◆ Excerpt to read:
- - -
Paizlee Davenport 


Paizlee is four years old and is a native of Muscle Shoals, Alabama. She loves all things unicorns, mermaids and anything bright and fun! She would love to take gymnastics, dance and maybe even something fun like karate! Paizlee is full of energy and will light up any room with her bubbly personality.

Paizlee was a year and a half old when she was diagnosed with SIOD. She was only tested because her brother was diagnosed. They wanted to make sure she wasn’t a carrier of the mutated gene since her path was so different than her brothers. I remember that phone call from Paizlee’s results. I was expecting to hear she was a carrier, she wasn’t a carrier after all, but never expected she would have the disease as well. Her diagnosis was so much harder than Kruz’s. It came out of nowhere. She wasn’t even showing signs. I remember hanging up the phone, calling my husband and crying uncontrollably. I told him to come home from work. After the phone call, Paizlee was just waking up from her nap and I remember just grabbing her from her crib and hitting my knees praying over her. I prayed they were wrong about her diagnosis. But they were not wrong, Paizlee had just made her and her brother a 1 in 80 million chance and the first siblings in the United States.
- - -
(Stored items)
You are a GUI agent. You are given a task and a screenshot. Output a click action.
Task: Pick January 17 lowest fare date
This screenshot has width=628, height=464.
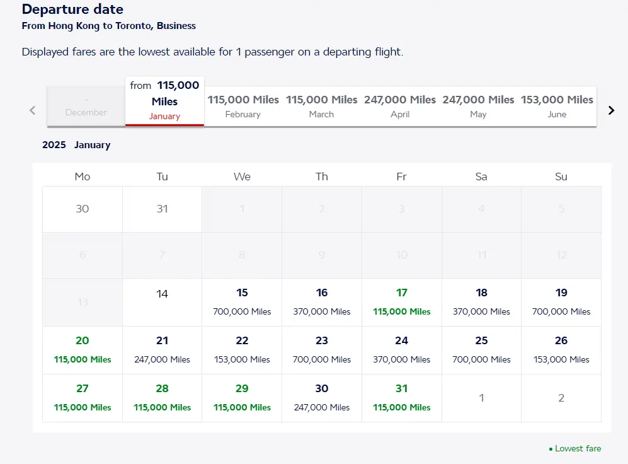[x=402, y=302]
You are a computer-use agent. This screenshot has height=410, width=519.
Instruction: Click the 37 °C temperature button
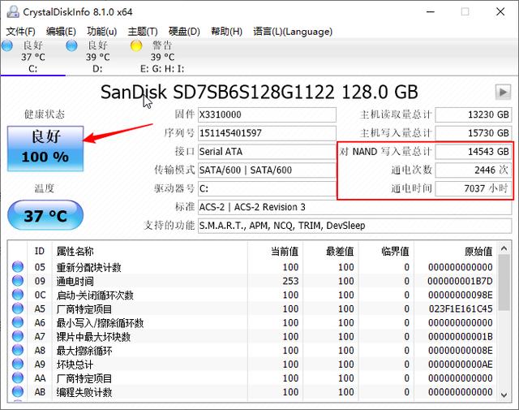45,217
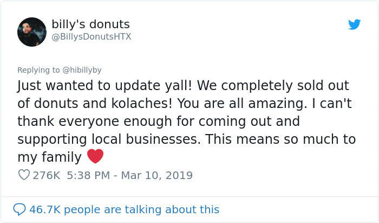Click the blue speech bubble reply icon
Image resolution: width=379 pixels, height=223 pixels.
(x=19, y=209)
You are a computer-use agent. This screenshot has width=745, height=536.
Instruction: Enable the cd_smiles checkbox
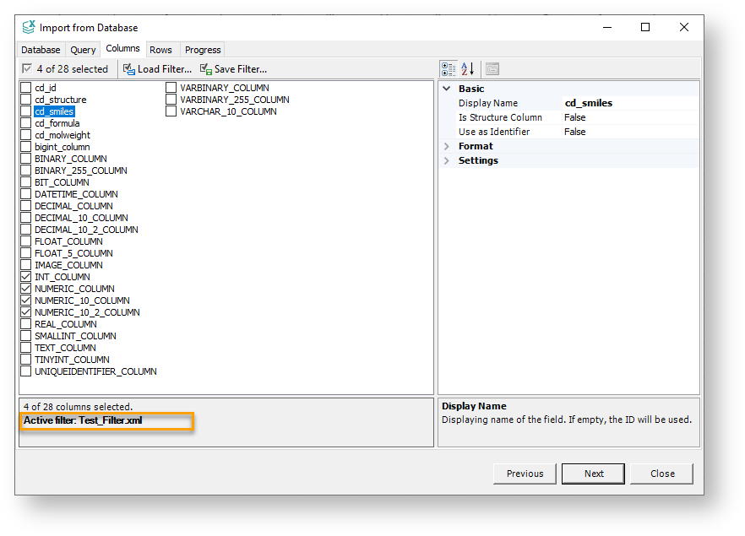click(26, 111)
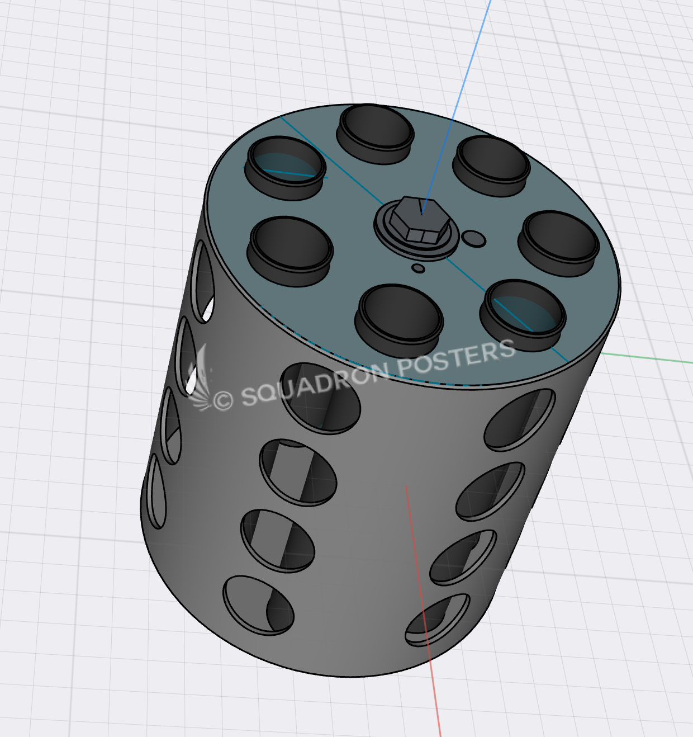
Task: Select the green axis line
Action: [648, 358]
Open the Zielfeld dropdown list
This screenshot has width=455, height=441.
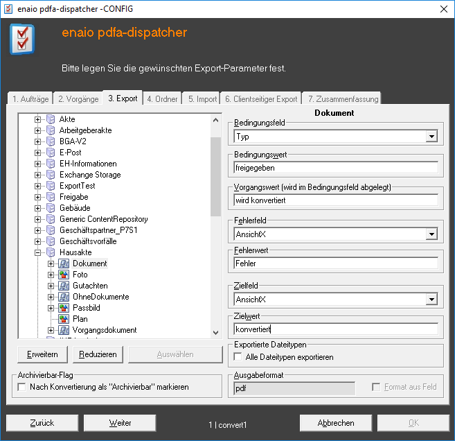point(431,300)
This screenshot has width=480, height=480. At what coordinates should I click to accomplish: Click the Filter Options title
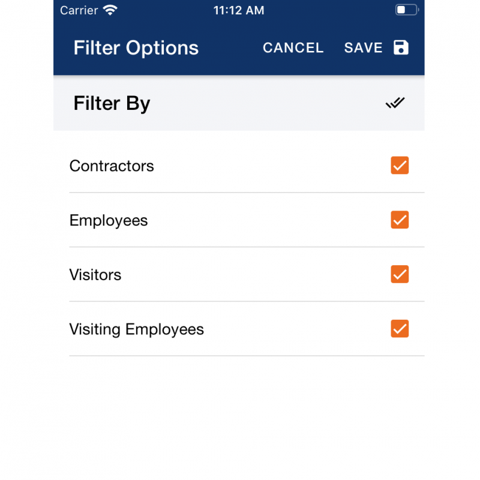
- - -
◆ Activity: Quote the part of the Paizlee Davenport profile above, starting with "Paizlee is four" and going on through "her bubbly personality.".

◆ Output for this task:
Paizlee is four years old and is a native of Muscle Shoals, Alabama. She loves all things unicorns, mermaids and anything bright and fun! She would love to take gymnastics, dance and maybe even something fun like karate! Paizlee is full of energy and will light up any room with her bubbly personality.